Collected data

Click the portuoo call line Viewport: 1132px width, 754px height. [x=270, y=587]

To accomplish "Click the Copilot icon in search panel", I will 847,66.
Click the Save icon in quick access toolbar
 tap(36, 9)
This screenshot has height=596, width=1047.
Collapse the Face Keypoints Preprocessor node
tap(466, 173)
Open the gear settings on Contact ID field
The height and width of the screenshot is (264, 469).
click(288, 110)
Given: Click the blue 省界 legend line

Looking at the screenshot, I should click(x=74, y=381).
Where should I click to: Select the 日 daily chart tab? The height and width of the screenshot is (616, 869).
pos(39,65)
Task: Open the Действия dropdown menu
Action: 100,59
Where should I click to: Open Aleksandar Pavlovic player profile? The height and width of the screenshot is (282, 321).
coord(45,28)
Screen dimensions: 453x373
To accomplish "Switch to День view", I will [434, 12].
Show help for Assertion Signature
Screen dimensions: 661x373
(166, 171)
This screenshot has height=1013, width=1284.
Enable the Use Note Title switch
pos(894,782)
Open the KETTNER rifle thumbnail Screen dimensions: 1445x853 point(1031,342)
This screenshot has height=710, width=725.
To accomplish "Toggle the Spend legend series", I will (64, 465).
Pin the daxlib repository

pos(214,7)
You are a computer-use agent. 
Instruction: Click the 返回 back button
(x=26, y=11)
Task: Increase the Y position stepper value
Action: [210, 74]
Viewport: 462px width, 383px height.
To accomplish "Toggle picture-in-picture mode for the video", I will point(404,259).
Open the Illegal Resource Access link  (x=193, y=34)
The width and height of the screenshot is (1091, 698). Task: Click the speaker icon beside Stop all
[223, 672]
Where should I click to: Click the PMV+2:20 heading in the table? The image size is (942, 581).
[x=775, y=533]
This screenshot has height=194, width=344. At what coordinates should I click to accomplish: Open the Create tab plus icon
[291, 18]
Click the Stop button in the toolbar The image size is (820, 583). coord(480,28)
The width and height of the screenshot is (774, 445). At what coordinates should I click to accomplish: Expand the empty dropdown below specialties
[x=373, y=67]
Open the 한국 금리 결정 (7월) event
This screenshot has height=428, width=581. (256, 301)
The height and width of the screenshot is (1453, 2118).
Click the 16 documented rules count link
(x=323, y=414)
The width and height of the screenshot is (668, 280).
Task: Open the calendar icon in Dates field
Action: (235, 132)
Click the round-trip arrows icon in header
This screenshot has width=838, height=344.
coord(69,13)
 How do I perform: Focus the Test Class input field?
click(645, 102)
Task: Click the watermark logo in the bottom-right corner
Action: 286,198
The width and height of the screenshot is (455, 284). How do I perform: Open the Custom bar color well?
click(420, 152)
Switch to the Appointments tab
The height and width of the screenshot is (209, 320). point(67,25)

Problem to solve ▸ Each line from the one holding "Where should I click to: Click" through the last line of the data is to be transcribed exactly, with nothing else added.

Exercise output ▸
Where should I click to: Click the PMV+2:20 heading in the table? The image size is (942, 581).
[x=775, y=533]
This screenshot has height=194, width=344. At what coordinates should I click to accomplish: Open the Create tab plus icon
[291, 18]
Click the Stop button in the toolbar The image size is (820, 583). coord(480,28)
The width and height of the screenshot is (774, 445). At what coordinates should I click to accomplish: Expand the empty dropdown below specialties
[x=373, y=67]
Open the 한국 금리 결정 (7월) event
This screenshot has height=428, width=581. (256, 301)
The height and width of the screenshot is (1453, 2118).
Click the 16 documented rules count link
(x=323, y=414)
The width and height of the screenshot is (668, 280).
Task: Open the calendar icon in Dates field
Action: (235, 132)
Click the round-trip arrows icon in header
This screenshot has width=838, height=344.
coord(69,13)
 How do I perform: Focus the Test Class input field?
click(645, 102)
Task: Click the watermark logo in the bottom-right corner
Action: 286,198
The width and height of the screenshot is (455, 284). How do I perform: Open the Custom bar color well?
click(420, 152)
Switch to the Appointments tab
The height and width of the screenshot is (209, 320). point(67,25)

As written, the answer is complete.